=== BRIEF ===
Nothing in the records may change. Output them all exactly.

(Stored data entries)
# # # # #

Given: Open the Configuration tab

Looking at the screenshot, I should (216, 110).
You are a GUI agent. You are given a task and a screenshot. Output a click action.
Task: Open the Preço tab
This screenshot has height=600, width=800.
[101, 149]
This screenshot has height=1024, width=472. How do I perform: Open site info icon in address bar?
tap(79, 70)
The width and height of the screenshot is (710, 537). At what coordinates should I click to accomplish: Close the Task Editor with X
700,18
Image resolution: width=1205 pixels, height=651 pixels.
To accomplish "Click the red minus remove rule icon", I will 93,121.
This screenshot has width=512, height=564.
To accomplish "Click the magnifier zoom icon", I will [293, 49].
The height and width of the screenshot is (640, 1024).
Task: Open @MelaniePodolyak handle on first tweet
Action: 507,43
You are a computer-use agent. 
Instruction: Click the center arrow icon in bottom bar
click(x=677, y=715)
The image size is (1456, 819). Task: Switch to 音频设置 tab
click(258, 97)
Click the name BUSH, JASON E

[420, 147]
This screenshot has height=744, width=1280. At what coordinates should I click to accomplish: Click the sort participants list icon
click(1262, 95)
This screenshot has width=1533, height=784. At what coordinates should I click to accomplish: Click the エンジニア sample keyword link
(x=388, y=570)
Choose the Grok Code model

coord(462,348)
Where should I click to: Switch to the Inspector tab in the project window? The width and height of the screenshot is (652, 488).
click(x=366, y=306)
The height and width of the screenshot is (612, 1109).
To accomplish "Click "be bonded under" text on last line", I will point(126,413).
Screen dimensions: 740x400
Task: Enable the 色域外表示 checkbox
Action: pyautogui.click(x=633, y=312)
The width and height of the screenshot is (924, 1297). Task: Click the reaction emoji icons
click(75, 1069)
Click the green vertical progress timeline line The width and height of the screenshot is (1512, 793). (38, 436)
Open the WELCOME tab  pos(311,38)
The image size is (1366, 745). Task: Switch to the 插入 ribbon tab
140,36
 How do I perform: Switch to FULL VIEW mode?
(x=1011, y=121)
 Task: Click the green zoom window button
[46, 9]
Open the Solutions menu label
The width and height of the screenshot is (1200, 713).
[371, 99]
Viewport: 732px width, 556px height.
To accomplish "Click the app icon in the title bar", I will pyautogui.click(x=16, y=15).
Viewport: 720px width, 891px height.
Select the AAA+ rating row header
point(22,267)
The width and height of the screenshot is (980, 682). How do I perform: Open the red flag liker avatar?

# # # # #

=== TASK OUTPUT ===
Given: Open the Configuration tab

Looking at the screenshot, I should (216, 110).
You are a GUI agent. You are given a task and a screenshot. Output a click action.
Task: Open the Preço tab
This screenshot has height=600, width=800.
[101, 149]
This screenshot has height=1024, width=472. How do I perform: Open site info icon in address bar?
tap(79, 70)
The width and height of the screenshot is (710, 537). At what coordinates should I click to accomplish: Close the Task Editor with X
700,18
Image resolution: width=1205 pixels, height=651 pixels.
To accomplish "Click the red minus remove rule icon", I will 93,121.
This screenshot has width=512, height=564.
To accomplish "Click the magnifier zoom icon", I will [293, 49].
The height and width of the screenshot is (640, 1024).
Task: Open @MelaniePodolyak handle on first tweet
Action: 507,43
You are a computer-use agent. 
Instruction: Click the center arrow icon in bottom bar
click(x=677, y=715)
The image size is (1456, 819). Task: Switch to 音频设置 tab
click(258, 97)
Click the name BUSH, JASON E

[420, 147]
This screenshot has height=744, width=1280. At what coordinates should I click to accomplish: Click the sort participants list icon
click(1262, 95)
This screenshot has width=1533, height=784. At what coordinates should I click to accomplish: Click the エンジニア sample keyword link
(x=388, y=570)
Choose the Grok Code model

coord(462,348)
Where should I click to: Switch to the Inspector tab in the project window? The width and height of the screenshot is (652, 488).
click(x=366, y=306)
The height and width of the screenshot is (612, 1109).
To accomplish "Click "be bonded under" text on last line", I will point(126,413).
Screen dimensions: 740x400
Task: Enable the 色域外表示 checkbox
Action: pyautogui.click(x=633, y=312)
The width and height of the screenshot is (924, 1297). Task: Click the reaction emoji icons
click(75, 1069)
Click the green vertical progress timeline line The width and height of the screenshot is (1512, 793). (38, 436)
Open the WELCOME tab  pos(311,38)
The image size is (1366, 745). Task: Switch to the 插入 ribbon tab
140,36
 How do I perform: Switch to FULL VIEW mode?
(x=1011, y=121)
 Task: Click the green zoom window button
[46, 9]
Open the Solutions menu label
The width and height of the screenshot is (1200, 713).
[371, 99]
Viewport: 732px width, 556px height.
To accomplish "Click the app icon in the title bar", I will pyautogui.click(x=16, y=15).
Viewport: 720px width, 891px height.
Select the AAA+ rating row header
point(22,267)
The width and height of the screenshot is (980, 682). How do I perform: Open the red flag liker avatar?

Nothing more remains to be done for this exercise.